[Your goal] Print the lines from the one containing "is (1465, 970)." through the end of the records, exactly as they appear, both ends included.

[Listed records]
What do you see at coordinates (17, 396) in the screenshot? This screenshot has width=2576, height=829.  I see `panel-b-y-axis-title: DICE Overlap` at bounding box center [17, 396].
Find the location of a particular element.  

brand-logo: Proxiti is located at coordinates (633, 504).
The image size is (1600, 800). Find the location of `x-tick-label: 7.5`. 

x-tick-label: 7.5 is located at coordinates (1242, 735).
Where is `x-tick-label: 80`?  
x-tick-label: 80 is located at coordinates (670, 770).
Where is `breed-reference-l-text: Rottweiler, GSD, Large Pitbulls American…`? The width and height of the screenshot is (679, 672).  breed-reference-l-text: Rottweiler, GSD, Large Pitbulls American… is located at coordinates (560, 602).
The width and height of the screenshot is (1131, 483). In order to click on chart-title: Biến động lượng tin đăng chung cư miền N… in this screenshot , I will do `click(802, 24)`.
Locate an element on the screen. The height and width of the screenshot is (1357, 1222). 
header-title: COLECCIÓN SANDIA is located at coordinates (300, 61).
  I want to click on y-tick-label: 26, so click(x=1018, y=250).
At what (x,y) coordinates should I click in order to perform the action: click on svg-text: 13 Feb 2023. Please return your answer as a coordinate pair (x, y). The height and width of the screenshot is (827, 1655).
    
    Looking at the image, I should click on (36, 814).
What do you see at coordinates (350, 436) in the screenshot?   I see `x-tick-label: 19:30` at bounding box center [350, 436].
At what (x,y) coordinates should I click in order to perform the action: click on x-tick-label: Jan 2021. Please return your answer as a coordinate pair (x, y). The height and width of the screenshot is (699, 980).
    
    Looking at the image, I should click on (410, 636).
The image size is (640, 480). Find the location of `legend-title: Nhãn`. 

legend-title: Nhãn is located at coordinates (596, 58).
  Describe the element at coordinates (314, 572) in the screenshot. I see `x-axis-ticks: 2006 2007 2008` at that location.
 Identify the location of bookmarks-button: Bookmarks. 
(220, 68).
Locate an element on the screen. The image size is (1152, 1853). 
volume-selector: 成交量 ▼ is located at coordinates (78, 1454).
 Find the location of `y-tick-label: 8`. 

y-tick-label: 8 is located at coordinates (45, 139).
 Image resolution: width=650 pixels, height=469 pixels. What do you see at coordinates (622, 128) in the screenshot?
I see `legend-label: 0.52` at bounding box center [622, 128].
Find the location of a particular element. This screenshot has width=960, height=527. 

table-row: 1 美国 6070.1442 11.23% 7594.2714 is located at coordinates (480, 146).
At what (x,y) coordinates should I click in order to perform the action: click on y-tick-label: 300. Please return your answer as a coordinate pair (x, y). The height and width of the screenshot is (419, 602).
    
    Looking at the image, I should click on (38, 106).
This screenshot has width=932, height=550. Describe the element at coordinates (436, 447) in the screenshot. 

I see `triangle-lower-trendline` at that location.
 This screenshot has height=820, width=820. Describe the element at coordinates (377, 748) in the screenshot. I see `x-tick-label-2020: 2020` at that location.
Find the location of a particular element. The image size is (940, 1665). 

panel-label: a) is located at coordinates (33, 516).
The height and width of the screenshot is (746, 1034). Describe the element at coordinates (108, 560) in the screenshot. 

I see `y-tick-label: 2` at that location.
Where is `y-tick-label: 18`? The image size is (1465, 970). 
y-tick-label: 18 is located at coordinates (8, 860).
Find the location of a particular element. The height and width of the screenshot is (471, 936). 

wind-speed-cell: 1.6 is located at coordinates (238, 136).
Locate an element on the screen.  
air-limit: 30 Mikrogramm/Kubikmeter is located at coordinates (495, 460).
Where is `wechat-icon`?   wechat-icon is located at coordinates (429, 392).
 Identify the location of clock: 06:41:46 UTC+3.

[Answer box]
Where is `y-tick-label: 18`? The image size is (1465, 970). 
y-tick-label: 18 is located at coordinates (8, 860).
Find the location of a particular element. The height and width of the screenshot is (471, 936). 

wind-speed-cell: 1.6 is located at coordinates (238, 136).
Locate an element on the screen.  
air-limit: 30 Mikrogramm/Kubikmeter is located at coordinates (495, 460).
Where is `wechat-icon`?   wechat-icon is located at coordinates (429, 392).
 Identify the location of clock: 06:41:46 UTC+3.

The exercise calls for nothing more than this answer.